Published at: 04-05-2018

Posted on: May 4th, 2018 by RaduC No Comments

My recent participation in an international conference put me on separate occasions in the privileged position of listening to the opinions of two high profile political leaders as well as with the oppportunity to ask questions. Jack Lew was President Obama`s Chief of Staff between 2012-2013 before he became the US Secretary of the Treasury from 2013 to 2017. Yanis Varoufakis, as a member of the ruling left-leaning party, Syriza, was appointed Greece`s Finance Minister from January to July 2015. In this capacity he led the negotiations with the Eurogroup and IMF with a view to restructuring Greece`s foreign debt, and as such witnessed quite a few tense discussions first and foremost with German leaders.  Aware of their political orientation, one cannot ignore what these insiders of international politics have to say.

During his speech, Mr. Lew insisted on emphasizing the deep divide within both the American public opinion, and the political scene. Despite that, he sees a silver lining for the bipartisan relationship. This should be helped along by the outcome of US midterm elections in fall when all 435 seats in the House of Representatives and 35 of the 100 seat in the Senate will be contested. Mr. Lew strongly believes that the House of Representatives at least is going to be won by democrats which will most likely have each party hold the majority of one chamber. Throughout the US history, he noted, similar circumstances encouraged bipartisan talks and agreements which should on this occasion also help bridge existing gaps.

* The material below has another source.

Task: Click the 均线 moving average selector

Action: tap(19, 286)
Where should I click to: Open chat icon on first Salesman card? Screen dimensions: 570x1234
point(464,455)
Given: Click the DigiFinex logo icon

As expected, Mr. Lew defended President Obama`s decisions, including those not to intervene in Syria. He claimed that, given that at no time had there been better options as to the outcome of a US intervention, he could not have possibly supported a decision in that respect. In that regard, he admitted that the red line mentioned by President Obama referring to the use of chemical weapons was not inspired as it created unrealistic expectations. At the same time, as regards the alternative of providing stronger military support in the region, he reminded the situations where it was found that American weapons came to be used against their intended purpose.

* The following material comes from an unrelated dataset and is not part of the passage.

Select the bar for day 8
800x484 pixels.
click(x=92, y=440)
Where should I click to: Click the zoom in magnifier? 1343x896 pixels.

As expected, he criticized President Trump`s approach, in particular him damaging international political ties that took America so long to build. In that regard, Mr. Lew stated that four years in the office was not long enough to cause irreparable damage. Two terms, however, might prove a long enough period to seriously hurt internal and external relations.

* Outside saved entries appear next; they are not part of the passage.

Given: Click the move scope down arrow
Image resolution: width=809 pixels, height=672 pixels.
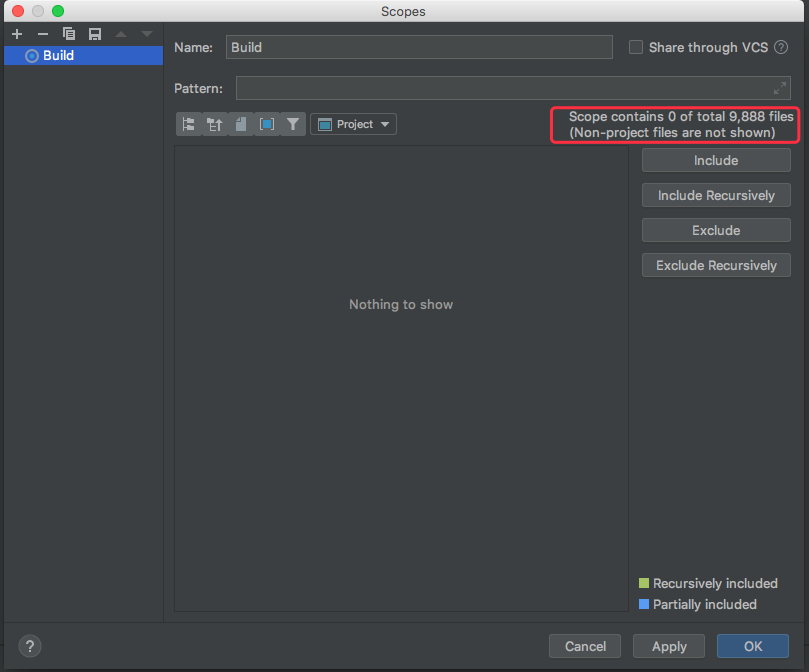Looking at the screenshot, I should tap(146, 33).

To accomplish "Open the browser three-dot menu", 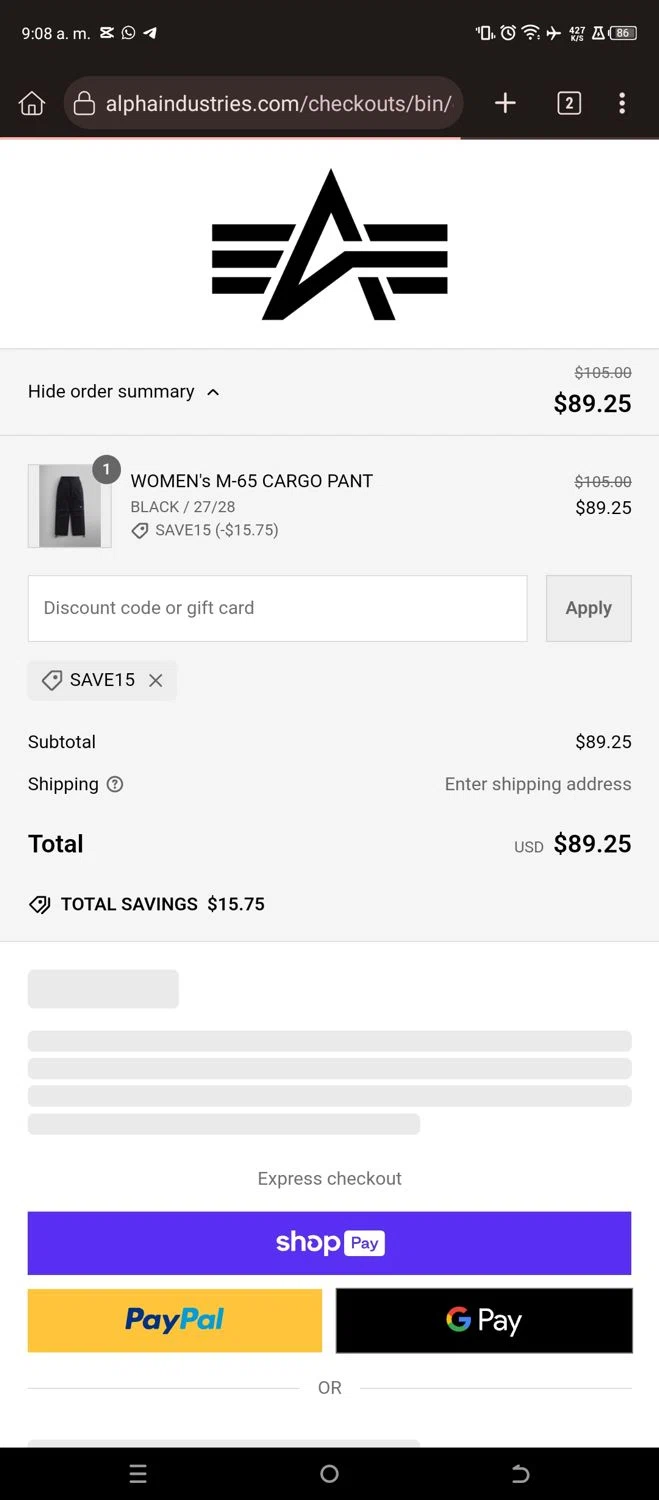I will (622, 103).
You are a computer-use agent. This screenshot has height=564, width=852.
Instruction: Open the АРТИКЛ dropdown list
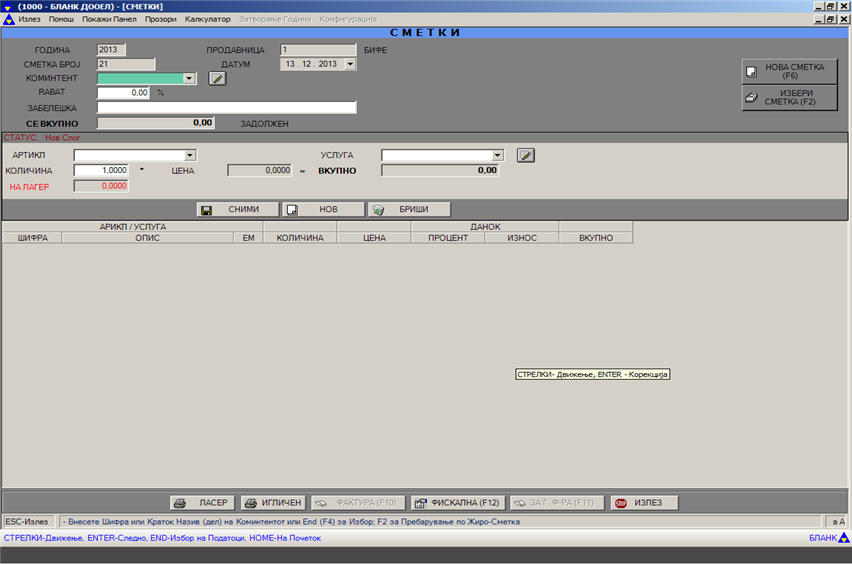[x=189, y=155]
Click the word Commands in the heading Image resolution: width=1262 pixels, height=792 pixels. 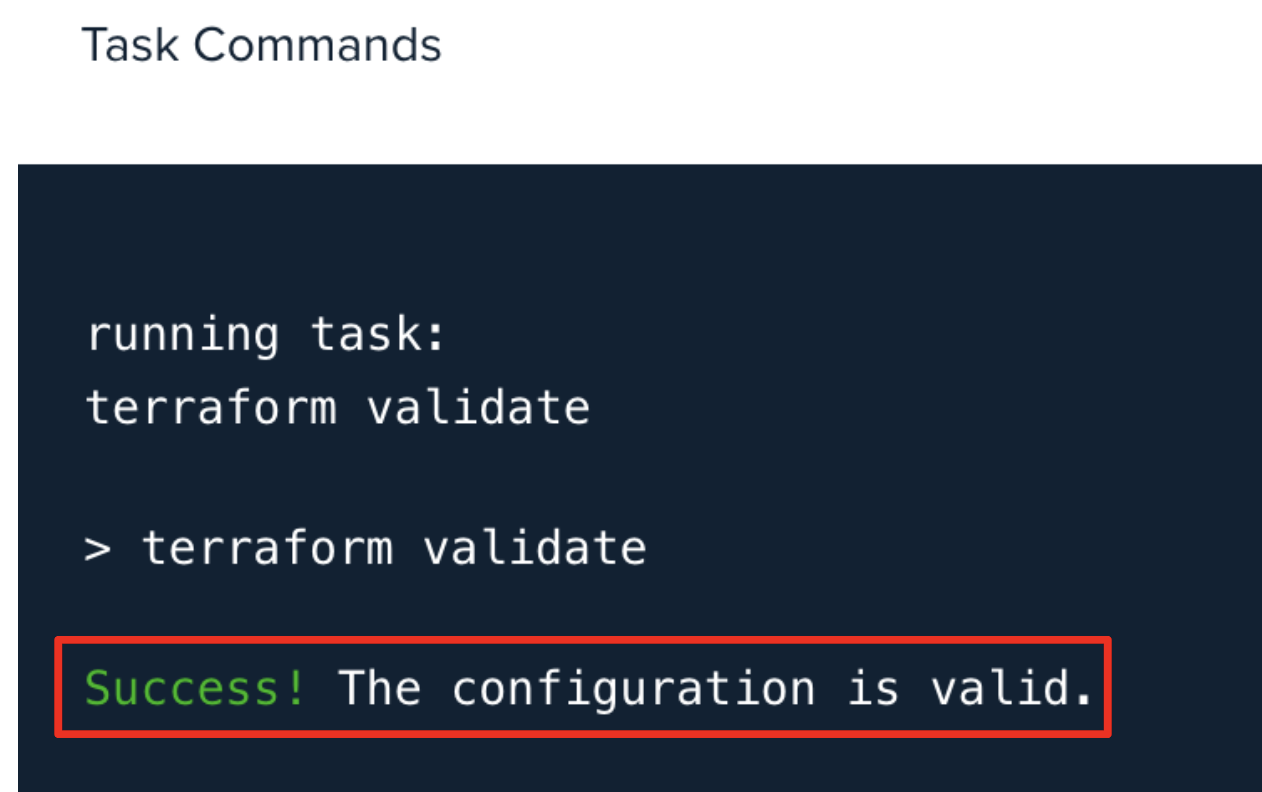point(317,46)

As he characterized the current US presidency as impulsive, I asked him to what extent he considered that the American political establishment was able to contain this impulsiveness. Mr. Lew observed that both the judicial system and the American press were handling the situation successfully. The democrat party sees his power constrained by being a minority party in both chambers, whereas the Republicans have mixed feelings.

As for Mr. Varoufakis`s remarks, he mainly referred to the EU and the future of the eurozone. He remarked on the democracy deficit within the EU, and criticized the fact that Brussels bureaucrats with no democratic legitimacy had the power to make important decisions for the Union. According to him, the solution would be European elections with no national orientation, that is in which candidates may run and ask for votes across the entire EU and not just their own country.

He believes that Brexit was an unfortunate choice with definite adverse implications for the UK. Moreover, he is convinced that the EU will make UK`s exit as painful as possible so as to deter any other similar initiatives.

He noticed that the eurozone is dysfunctional. The danger of a possible breakup lies in Italy being thrown into an economic crisis, a country that is impossible to bail out by applying the plan for Greece. Indeed, Mr. Varoufakis noted that Greece would never be able to pay back its foreign debt and that a postponement of debt cancellation would only prolong the country`s agony and prevent its economy from recovering.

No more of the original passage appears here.